I know the rock that I want to build my life on is Baha'u'llah's teachings, and so when I came across an address that Abdu'l-Baha gave to some american believers in December of 1912 I thought it was worth sharing. His words are powerful and straightforward, and He is calling all people to a higher level of integrity. It reminds me of the poem Desiderata, good words to live by.

"You must manifest complete love and affection towards all mankind. Do not exalt yourselves above others but consider all as your equals, recognizing them as the servants of one God. Know that God is compassionate towards all, therefore love all from the depths of your hearts, prefer all religionists to yourselves, be filled with love for every race and be kind towards the people of all nationalities. Never speak disparagingly of others but praise without distinction. Pollute not your tongues by speaking evil of another. Recognize your enemies as your friends and consider those who wish you evil as the wishers of good. You must not see evil as evil and then compromise with your opinion, for to treat in a smooth, kindly way one whom you consider evil or an enemy is hypocrisy and this is not worthy nor allowable. No! You must consider your enemies as your friends, look upon your evil-wishers as your well-wishers and treat them accordingly. Act in such a way that your heart may be free from hatred. Let not your heart be offended with any one. If some one commits an error and wrong towards you, you must instantly forgive him.

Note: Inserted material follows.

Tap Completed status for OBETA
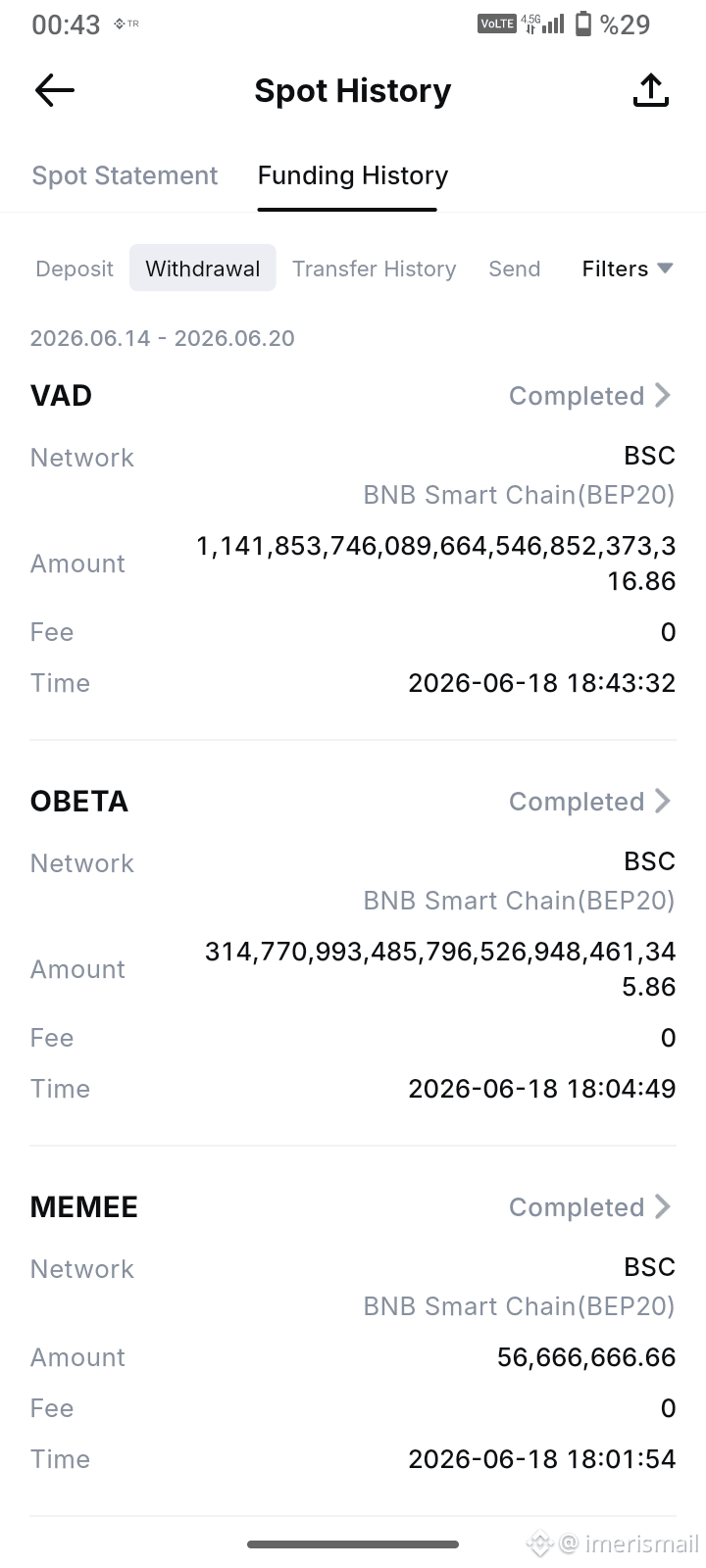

Do not complain of others. Refrain from reprimanding them and if you wish to give admonition or advice let it be offered in such a way that it will not burden the heart of the hearer. Turn all your thoughts towards bringing joy to hearts
Beware! Beware! Lest ye offend any heart. Assist the world of humanity as much as possible. Be the source of consolation to every sad one, assist every weak one, be helpful to every indigent one, be the cause of glorification to every lowly one and shelter those who are overshadowed with fear.
In brief, let each of you be as a lamp shining forth with the virtues of the world of humanity. Be trustworthy, sincere, affectionate, and replete with chastity. Be illumined, be spiritual, be divine, be glorious, be quickened of God. Be a Baha'i."

13.5.09

muddiness and the Master

Over the past couple of weeks I have been falling and now find my face planted firmly in the wet mud of May. It doesn't feel like the worst place to be, although breathing can sometimes be difficult, but I think it is about time to get back up again and go have a shower- or perhaps a pressure wash would be more appropriate.

I am now refraining from a theatrical and over extended metaphor on the mud of life.


An early believer in the Faith of Baha'u'llah once went to Abdu'l-Baha distraught about how he as such a weak and selfish human could ever hope to attain to the standard of being which Baha'u'llah called all humanity. Abdu'l-Baha assured him that it can only be accomplished little by little; little by little. The believer was encouraged and thought to himself, 'I have all eternity for this journey from self to God. The thing to do is to get started.'

So here I am, little by little, trying to figure things out. 

The virtue of this week is integrity.